Conceição Borges, presidente do Sindicato dos Trabalhadores Rurais.
Conceição Borges, presidente do Sindicato dos Trabalhadores Rurais.

A presidente do Sindicato dos Trabalhadores Rurais, Conceição Borges, retornou à Tribuna Livre da Câmara Municipal de Feira de Santana, esta terça-feira (13/06/2023).

A sindicalista compareceu uma semana após seu último pronunciamento, neste espaço democrático da Casa da Cidadania, para fazer esclarecimentos acerca de informações dadas pelo secretário de Agricultura do Município, Pedro Américo, e levadas a plenário pelo vereador José Carneiro (União Brasil). Inicialmente, ela refutou a versão do secretário de que a entidade não teria lhe pedido para agendar uma audiência. Reiterou a reclamação por conta de dificuldades que a entidade estaria enfrentando para conseguir um encontro com o gestor da pasta e apresentou ofícios solicitando o diálogo: “Protocolamos nos dias 20 de fevereiro de 2022 e 24 de maio de 2023”.

Também respondeu sobre uma acusação referente ao Seguro Safra, espécie de indenização, com recursos federais, para agricultores que perderam o plantio, principalmente de milho e feijão, em virtude da quantidade insuficiente ou excesso de chuvas. O secretário teria dito – e assim transmitido pelo vereador – que “mais da metade (dos que reivindicam o pagamento) são pessoas que não plantam”. Conceição disse que isto merece ser apurado e lembrou que quem faz a inscrição (para obter o Seguro) é a própria pasta de Agricultura. Ao vereador, solicitou que possa “melhor se informar, ir à Secretaria e verificar quais são as pessoas que estão sendo acusadas de não plantar e querer o dinheiro”.

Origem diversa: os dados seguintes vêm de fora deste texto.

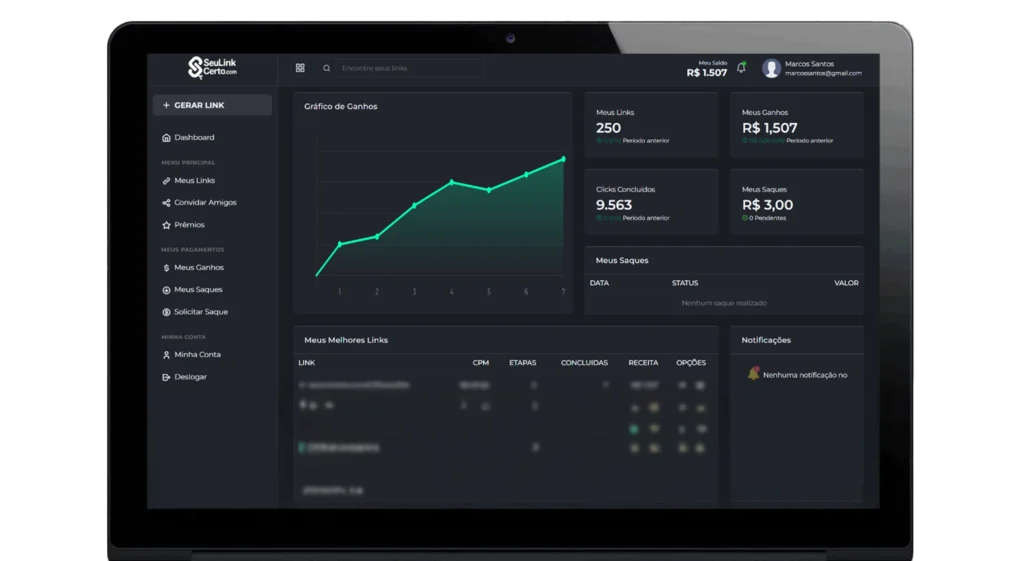Open Meus Links in the sidebar menu

pyautogui.click(x=194, y=181)
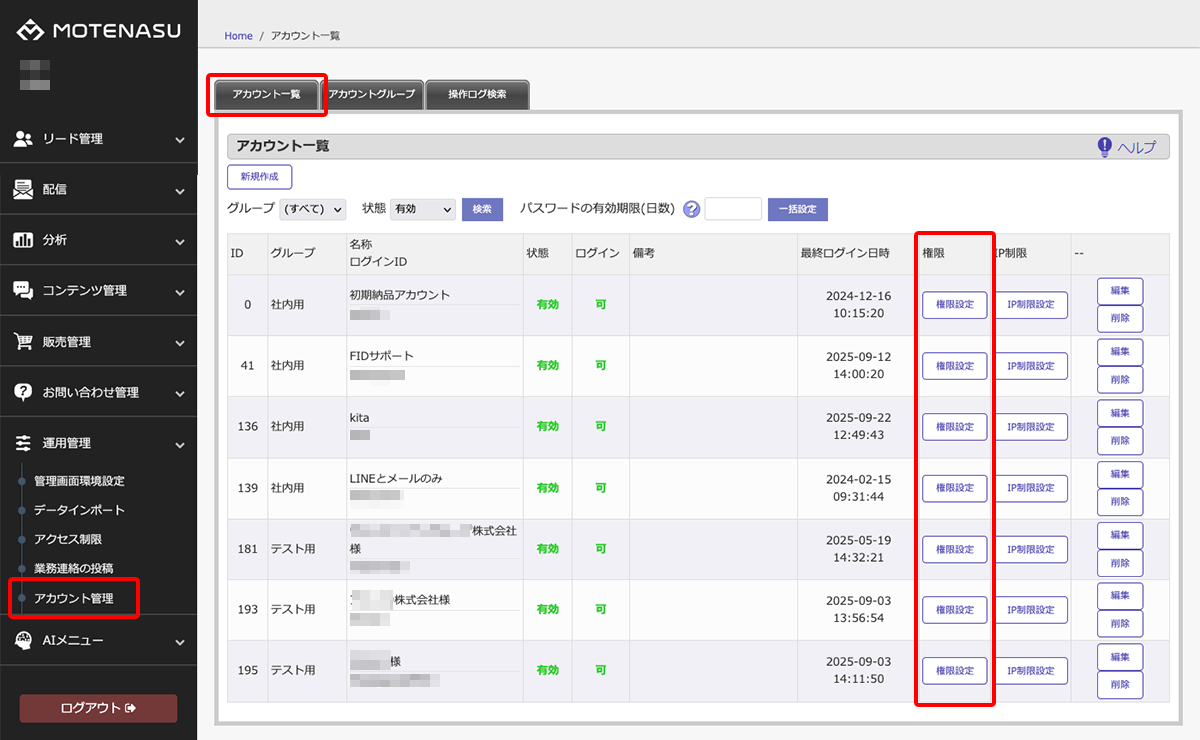This screenshot has width=1200, height=740.
Task: Click 権限設定 for the kita account
Action: coord(954,427)
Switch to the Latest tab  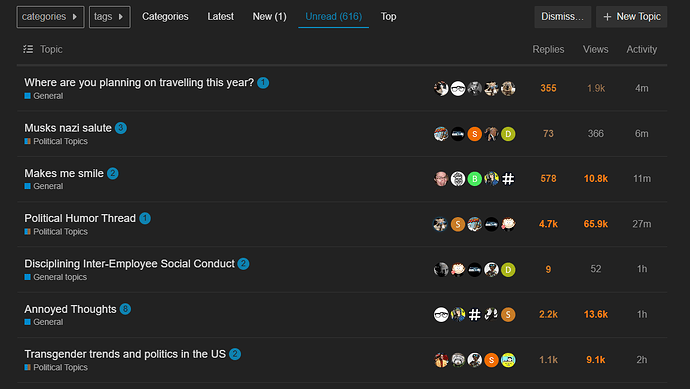coord(220,17)
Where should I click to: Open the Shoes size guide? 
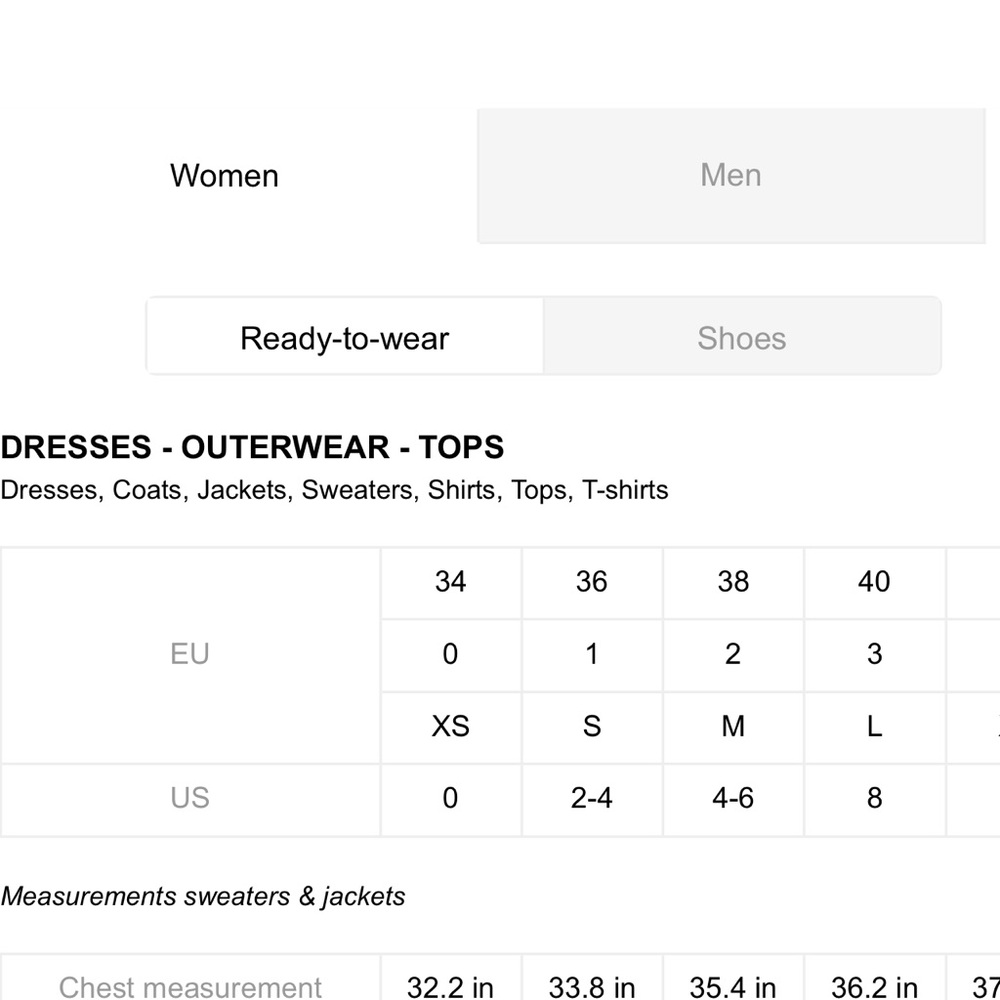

A dirigente lamentou que tenha ocorrido uma redução do prazo para pagamento do boleto de inscrição dos trabalhadores no Seguro Safra. Segundo ela, a divulgação inicial anunciava o dia 30 de maio como data limite, mas na prática, encerrou-se bem antes, no dia 10.

“O resultado é que mais de 70% (dos trabalhadores) não conseguiram pagar”, protestou. Por fim, ratificou sua indignação com o “descaso para com a zona rural, falta de atuação do Governo Municipal, investimento e programa de incentivo à produção de alimentos”.